Die Beklagte wird verurteilt,

1.

an die Klägerin 112,53,– EUR und 5% Zinsen über dem jeweiligen Basiszinssatz für die Zeit vom 13. Juli bis zum 5. Dezember 2001 auf einen Betrag von 1.437,39,– EUR (= 2.811,29,– DM) und seit dem 6. Dezember 2001 auf einen Betrag von 112,53,– EUR (= 220,08,– DM) zu zahlen sowie

2.

der Klägerin Auskunft darüber zu erteilen, an wen sie Schreiben mit dem Inhalt

„obwohl xxxx nicht gerade zu den kleinen Anbietern von xx gehört, ist es uns doch nicht immer möglich, Sie bei einer wichtigen Neueinführung wie xx-xxxx (xxxxxxx bisher unter dem Namen xxx) gleich am ersten Tag persönlich zu informieren“

gesandt hat, unter Angabe von Namen und Adressen der Empfänger in alphabeti-scher Reihenfolge der Nachnamen/Firmennamen der Empfänger.

II.

Im übrigen wird die Klage abgewiesen.

III.

Die Kosten des Rechtsstreits werden der Beklagten zu 95 % und der Klägerin zu 5 % auferlegt.

IV.

Das Urteil ist vorläufig vollstreckbar, für die Klägerin jedoch nur gegen Sicherheits-leistung in Höhe von 30.000,– EUR. Die Klägerin darf die Vollstreckung durch die Beklagte gegen Sicherheitsleistung in Höhe von 200,– EUR abwenden, wenn die Beklagte vor der Vollstreckung nicht Sicherheit in gleicher Höhe leistet. Die Sicher-heit kann auch durch die unbedingte Bürgschaft einer in Deutschland ansässigen, als Zoll- und Steuerbürgin zugelassenen Bank oder Sparkasse erbracht werden.

Tatbestand:

Die Klägerin nimmt die Beklagte nach Durchführung außergerichtlicher Abmahnstreitigkeiten auf Erstattung restlicher Rechtsanwaltskosten sowie auf Auskunftserteilung in Anspruch.

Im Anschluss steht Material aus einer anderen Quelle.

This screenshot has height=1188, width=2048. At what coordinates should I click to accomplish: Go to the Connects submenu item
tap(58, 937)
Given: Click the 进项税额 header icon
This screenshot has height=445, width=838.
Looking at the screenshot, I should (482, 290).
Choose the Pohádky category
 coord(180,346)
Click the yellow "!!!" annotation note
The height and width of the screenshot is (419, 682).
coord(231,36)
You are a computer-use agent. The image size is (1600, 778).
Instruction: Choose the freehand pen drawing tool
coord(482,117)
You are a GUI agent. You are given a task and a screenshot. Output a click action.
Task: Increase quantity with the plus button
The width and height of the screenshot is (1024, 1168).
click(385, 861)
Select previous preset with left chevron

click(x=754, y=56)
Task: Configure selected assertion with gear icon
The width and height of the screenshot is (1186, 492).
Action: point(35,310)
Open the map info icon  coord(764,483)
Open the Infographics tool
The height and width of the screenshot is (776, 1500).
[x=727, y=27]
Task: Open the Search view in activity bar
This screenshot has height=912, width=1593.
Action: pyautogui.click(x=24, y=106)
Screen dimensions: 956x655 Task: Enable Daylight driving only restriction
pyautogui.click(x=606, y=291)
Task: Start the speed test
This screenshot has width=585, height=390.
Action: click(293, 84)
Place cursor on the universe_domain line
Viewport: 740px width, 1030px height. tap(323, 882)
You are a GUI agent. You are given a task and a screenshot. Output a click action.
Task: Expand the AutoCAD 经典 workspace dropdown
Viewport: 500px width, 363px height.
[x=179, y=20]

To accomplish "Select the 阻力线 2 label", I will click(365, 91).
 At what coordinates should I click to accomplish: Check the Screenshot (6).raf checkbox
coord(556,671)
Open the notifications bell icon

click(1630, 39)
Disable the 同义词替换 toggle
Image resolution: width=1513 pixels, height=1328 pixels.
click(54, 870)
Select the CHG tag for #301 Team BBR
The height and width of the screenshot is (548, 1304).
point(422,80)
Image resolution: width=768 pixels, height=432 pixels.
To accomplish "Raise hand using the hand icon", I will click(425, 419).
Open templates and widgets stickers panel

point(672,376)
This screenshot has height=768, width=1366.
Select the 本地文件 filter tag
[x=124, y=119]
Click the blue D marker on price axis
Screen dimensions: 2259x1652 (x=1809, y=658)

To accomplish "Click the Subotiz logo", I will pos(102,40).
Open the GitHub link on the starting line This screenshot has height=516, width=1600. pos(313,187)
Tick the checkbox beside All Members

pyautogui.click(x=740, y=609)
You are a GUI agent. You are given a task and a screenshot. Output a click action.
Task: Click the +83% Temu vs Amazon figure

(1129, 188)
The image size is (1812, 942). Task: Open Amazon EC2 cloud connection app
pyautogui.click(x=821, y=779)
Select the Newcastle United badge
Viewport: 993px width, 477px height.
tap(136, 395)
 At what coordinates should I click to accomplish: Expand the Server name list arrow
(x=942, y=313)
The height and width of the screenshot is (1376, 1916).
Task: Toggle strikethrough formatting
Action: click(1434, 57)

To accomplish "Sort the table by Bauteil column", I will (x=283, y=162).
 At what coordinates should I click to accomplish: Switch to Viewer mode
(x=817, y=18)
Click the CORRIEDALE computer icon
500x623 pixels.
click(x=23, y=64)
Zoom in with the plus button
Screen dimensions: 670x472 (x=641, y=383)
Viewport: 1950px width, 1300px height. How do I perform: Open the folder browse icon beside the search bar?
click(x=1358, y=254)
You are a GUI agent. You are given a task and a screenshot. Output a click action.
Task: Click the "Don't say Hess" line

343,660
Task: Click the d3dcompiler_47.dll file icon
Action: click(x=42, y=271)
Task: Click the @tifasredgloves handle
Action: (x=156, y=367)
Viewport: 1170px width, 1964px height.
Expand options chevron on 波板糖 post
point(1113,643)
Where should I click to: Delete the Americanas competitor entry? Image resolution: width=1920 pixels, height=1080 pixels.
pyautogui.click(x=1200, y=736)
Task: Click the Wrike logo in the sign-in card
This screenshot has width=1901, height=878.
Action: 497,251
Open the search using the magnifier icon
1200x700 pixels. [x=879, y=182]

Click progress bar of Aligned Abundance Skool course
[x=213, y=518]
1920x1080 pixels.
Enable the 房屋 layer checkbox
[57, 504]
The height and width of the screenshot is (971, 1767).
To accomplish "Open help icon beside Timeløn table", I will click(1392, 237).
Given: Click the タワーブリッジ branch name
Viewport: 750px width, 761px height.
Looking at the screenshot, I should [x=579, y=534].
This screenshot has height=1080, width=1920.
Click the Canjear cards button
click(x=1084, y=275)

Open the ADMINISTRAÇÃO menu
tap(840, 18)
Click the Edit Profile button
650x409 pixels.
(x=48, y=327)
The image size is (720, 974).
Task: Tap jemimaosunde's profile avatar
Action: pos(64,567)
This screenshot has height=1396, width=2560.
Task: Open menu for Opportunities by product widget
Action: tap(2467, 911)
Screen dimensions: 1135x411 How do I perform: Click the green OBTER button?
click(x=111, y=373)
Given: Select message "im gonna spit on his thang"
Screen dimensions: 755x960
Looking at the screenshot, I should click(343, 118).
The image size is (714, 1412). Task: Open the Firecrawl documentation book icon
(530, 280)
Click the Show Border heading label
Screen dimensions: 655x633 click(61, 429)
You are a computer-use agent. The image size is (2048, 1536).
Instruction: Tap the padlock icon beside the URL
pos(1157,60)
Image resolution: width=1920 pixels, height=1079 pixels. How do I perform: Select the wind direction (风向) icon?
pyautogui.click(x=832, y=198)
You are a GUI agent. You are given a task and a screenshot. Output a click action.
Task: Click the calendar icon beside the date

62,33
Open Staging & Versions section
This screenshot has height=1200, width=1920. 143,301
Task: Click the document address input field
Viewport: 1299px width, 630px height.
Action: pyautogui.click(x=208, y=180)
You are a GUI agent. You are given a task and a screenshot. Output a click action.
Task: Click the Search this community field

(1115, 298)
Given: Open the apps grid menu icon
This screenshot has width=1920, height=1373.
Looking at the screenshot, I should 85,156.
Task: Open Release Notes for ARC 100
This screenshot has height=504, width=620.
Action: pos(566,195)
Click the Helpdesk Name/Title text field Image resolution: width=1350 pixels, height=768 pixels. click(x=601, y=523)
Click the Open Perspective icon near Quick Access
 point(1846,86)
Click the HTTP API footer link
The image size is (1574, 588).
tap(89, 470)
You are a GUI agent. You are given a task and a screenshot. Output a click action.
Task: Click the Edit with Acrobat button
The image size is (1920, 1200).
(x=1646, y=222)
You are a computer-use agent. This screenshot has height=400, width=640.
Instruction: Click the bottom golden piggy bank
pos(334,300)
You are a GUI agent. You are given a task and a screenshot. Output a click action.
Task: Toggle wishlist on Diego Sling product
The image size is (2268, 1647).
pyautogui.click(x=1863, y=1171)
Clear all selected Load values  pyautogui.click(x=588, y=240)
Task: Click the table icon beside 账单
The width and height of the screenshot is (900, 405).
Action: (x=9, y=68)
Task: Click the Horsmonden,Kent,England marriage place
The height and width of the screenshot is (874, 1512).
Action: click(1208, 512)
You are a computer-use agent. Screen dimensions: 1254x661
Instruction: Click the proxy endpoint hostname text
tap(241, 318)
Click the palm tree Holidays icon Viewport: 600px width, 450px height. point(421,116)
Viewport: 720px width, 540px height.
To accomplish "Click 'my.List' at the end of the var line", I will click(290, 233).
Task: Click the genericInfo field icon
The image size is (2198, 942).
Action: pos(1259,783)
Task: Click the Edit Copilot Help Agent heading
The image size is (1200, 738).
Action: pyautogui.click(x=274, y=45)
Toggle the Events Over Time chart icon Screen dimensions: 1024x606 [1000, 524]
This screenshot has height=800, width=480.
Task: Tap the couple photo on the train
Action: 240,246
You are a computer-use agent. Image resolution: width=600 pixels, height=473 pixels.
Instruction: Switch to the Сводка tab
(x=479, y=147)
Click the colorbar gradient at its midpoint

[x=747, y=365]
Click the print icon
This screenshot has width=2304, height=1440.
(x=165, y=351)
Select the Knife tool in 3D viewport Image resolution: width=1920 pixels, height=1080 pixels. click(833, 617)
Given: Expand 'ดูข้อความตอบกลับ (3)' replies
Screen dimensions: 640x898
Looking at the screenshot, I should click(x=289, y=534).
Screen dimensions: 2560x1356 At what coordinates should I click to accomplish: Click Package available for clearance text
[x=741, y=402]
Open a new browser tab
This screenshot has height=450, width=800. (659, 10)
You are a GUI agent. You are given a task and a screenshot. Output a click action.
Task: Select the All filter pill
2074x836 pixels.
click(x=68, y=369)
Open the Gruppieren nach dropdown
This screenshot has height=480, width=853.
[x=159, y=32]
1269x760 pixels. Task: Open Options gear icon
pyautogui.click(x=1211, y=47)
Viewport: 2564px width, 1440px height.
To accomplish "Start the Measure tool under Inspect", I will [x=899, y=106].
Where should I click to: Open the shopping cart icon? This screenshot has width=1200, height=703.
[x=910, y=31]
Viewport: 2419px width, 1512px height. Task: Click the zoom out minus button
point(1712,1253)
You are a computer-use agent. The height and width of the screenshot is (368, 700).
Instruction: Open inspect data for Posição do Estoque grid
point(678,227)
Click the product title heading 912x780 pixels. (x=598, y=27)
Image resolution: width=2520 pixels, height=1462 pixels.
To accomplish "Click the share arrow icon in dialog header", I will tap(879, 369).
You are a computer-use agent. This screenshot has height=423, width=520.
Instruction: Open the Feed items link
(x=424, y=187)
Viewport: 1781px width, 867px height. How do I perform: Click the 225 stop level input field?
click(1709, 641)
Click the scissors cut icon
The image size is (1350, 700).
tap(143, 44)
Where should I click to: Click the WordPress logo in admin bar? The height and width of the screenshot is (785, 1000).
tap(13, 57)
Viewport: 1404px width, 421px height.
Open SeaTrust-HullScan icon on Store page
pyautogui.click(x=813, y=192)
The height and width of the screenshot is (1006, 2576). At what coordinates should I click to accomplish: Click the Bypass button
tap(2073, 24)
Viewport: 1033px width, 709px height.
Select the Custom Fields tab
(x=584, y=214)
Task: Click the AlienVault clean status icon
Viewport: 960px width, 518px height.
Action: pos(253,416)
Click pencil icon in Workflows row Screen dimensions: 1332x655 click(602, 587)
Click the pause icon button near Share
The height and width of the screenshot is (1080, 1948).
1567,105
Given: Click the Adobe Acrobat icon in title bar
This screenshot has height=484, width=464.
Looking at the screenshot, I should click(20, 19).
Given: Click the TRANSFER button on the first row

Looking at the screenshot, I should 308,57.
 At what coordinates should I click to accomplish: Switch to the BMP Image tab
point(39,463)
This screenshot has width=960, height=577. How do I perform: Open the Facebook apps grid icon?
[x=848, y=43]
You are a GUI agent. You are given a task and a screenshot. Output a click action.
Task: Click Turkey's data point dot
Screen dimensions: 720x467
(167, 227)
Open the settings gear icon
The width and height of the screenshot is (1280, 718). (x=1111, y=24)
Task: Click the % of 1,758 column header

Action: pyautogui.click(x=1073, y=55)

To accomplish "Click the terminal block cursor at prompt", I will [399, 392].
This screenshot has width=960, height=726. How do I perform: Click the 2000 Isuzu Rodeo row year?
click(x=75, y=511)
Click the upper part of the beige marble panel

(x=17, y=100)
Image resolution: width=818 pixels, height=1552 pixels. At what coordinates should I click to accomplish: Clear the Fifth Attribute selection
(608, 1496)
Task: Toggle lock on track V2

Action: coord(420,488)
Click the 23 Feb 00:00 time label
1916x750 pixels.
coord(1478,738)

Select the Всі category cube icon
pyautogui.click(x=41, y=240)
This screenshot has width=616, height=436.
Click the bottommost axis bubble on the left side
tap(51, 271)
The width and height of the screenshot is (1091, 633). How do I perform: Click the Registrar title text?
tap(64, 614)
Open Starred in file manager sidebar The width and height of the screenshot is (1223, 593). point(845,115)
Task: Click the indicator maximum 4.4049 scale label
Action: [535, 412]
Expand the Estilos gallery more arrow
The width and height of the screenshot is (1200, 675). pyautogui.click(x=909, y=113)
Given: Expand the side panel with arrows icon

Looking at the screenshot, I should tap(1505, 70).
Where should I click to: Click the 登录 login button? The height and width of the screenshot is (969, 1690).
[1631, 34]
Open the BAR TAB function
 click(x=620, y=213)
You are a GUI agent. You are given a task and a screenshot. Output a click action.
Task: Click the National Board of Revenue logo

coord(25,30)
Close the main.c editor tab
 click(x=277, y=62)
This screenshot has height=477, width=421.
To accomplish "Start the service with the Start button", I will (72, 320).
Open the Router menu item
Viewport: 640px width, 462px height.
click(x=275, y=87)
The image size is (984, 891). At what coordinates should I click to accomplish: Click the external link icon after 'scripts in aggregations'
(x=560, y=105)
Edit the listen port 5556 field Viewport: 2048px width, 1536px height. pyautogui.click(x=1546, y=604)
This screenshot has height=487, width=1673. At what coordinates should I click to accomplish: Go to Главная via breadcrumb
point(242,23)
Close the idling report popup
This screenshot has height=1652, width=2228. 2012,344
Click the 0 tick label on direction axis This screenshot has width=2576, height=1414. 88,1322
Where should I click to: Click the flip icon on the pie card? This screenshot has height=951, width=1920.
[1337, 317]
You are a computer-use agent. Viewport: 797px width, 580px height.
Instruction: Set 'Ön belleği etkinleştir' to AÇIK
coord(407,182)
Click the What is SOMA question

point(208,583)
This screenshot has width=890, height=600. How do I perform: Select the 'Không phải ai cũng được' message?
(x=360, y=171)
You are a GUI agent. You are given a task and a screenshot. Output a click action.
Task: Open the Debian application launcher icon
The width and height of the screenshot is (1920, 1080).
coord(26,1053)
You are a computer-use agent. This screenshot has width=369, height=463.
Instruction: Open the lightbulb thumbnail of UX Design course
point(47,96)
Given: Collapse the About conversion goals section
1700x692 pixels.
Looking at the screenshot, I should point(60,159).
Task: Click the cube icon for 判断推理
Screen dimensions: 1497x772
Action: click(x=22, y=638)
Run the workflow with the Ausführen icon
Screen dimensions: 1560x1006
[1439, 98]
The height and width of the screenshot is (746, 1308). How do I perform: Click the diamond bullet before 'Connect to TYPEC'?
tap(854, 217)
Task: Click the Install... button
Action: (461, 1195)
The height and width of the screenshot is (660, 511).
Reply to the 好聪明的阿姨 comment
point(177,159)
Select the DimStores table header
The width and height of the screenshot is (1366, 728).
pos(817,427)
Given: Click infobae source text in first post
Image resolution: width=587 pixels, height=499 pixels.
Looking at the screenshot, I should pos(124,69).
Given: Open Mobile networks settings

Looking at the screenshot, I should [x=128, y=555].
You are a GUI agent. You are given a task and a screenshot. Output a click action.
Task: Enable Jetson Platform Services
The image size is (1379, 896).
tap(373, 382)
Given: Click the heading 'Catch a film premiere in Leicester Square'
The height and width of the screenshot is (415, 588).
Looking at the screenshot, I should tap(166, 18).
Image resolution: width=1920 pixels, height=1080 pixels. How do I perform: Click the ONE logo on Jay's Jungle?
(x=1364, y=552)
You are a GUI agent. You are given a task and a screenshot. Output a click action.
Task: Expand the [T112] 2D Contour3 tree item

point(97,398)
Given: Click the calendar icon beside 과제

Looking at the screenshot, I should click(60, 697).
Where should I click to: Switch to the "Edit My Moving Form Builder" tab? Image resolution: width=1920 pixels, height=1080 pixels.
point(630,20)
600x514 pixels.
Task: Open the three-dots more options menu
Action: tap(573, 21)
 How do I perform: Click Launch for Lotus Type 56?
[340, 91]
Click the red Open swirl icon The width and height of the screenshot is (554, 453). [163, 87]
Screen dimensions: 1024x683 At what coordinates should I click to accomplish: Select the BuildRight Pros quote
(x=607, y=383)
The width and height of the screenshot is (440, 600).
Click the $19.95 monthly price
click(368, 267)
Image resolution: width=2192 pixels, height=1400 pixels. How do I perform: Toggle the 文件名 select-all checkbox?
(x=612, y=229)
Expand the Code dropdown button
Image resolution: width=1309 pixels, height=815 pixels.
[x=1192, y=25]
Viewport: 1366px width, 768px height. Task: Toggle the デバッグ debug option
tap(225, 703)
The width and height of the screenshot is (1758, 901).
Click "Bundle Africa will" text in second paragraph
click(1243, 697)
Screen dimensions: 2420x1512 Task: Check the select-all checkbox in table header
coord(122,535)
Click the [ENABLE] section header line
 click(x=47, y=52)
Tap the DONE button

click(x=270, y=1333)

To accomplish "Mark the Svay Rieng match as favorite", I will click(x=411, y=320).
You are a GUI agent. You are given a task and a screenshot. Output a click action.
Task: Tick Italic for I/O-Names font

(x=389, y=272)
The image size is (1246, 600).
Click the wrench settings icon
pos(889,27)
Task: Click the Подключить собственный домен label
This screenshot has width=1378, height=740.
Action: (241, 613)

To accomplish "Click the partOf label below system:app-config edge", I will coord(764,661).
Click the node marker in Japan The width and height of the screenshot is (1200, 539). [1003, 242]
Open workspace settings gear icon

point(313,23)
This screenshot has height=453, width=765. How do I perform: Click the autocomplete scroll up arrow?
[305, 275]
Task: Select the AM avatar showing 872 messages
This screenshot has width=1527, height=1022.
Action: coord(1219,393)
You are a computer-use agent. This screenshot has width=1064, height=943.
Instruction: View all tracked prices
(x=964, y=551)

Die Klägerin war bis zum Ablauf des europäischen Patents xxxxx (Anlage L 10) am 11. Juni 2001 für das Gebiet der Bundesrepublik Deutschland alleinberechtigte Vertreiberin auf Grundlage des vorgenannten Patents gefertigter Antihistaminarzneimittel mit dem Wirkstoff Loratadin. Inhaberin des Patents war die xxx xxx, xxx, xx, die ebenso wie die Klägerin zum xxx-xxx-Konzern gehört. Der Vertrieb der Arzneimittel erfolgte und erfolgt auch nach Ablauf des Patents unter der Markenbezeichnung „xxx“. Die Klägerin ist Inhaberin dieser u.a. für pharmazeutische Erzeugnisse beim Deutschen Patent- und Markenamt eingetragenen Marke (Anlage L 2).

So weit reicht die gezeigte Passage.